I nod to him. My father, more than anyone else in the entire world, is someone that I trust so completely that I don’t even think to question him. He raised me after my parents died. He built the Order that’s saved an entire kingdom and has given me the ability to survive this terrible world.
If he tells me to beware of any help from the most dangerous champion in Nyth, then it feels obvious I should heed that warning.
He takes a deep breath and lets it out. “Well, I guess that’s that. Cedric and I have been watching you through the Eye. We can’t watch all the time, but Ainslee’s been keeping us informed about things. I saw you fight the skryths, Fiona. You did well, better than I’d expect most Priests to do when facing something like them with no experience. We were thinking…”

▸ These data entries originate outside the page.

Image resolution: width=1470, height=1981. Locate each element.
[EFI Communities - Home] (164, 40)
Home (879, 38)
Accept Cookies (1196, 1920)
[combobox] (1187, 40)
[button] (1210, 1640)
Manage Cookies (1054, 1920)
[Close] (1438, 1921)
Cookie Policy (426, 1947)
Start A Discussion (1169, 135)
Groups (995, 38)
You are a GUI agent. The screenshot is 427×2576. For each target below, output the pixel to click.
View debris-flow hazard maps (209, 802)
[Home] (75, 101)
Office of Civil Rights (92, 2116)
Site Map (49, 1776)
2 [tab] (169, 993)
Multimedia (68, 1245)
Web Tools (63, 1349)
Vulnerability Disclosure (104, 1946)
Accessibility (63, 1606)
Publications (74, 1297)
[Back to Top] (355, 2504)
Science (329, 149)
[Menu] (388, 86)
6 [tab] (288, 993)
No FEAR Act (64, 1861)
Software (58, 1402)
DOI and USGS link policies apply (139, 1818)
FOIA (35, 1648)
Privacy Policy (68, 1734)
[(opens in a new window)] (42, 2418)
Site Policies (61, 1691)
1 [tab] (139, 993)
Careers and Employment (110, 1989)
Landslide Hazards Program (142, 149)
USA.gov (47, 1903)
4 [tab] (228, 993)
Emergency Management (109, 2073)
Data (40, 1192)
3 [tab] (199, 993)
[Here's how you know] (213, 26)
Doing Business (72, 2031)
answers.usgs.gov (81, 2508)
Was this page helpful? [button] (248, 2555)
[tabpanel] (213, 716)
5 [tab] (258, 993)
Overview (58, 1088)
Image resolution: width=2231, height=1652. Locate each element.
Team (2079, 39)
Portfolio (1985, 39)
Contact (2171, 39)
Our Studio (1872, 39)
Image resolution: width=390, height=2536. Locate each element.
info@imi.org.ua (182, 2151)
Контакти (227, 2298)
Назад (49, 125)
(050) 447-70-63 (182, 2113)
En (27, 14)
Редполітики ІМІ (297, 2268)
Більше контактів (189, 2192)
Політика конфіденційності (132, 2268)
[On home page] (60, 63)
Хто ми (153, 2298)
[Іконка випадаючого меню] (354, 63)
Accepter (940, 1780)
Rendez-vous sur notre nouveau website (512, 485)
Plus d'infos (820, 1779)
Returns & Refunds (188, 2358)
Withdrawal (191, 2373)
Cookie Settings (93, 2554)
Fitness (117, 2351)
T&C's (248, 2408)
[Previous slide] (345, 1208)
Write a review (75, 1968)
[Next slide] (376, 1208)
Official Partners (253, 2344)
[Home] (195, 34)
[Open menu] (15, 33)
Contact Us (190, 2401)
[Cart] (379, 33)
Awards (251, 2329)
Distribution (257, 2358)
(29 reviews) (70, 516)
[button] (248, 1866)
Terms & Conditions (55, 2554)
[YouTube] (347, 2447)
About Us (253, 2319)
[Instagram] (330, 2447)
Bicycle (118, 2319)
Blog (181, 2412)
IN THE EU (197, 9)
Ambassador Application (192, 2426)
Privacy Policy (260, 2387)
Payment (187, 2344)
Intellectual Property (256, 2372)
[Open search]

Normally, I’d be leaping with joy at his praise, but something overshadows those emotions. It was a question I’d been too scared to ask. I’d felt confident Nyxthos couldn’t have caught them and brought them to the Shadow Road, but the possibility was there. If my father thought they were missing, it’d mean I’d killed them. I couldn’t feel those feelings right now. I couldn’t go to the next trial with their deaths on my hands. It was better to wonder than to know for sure. But if my Father had been watching the trial with Cedric, then they can’t be dead. I ask the question that’s terrified me. “Cedric and Bram are alive, aren’t they?”
He frowns at me. “Of course they’re alive. Why would you think they weren’t?”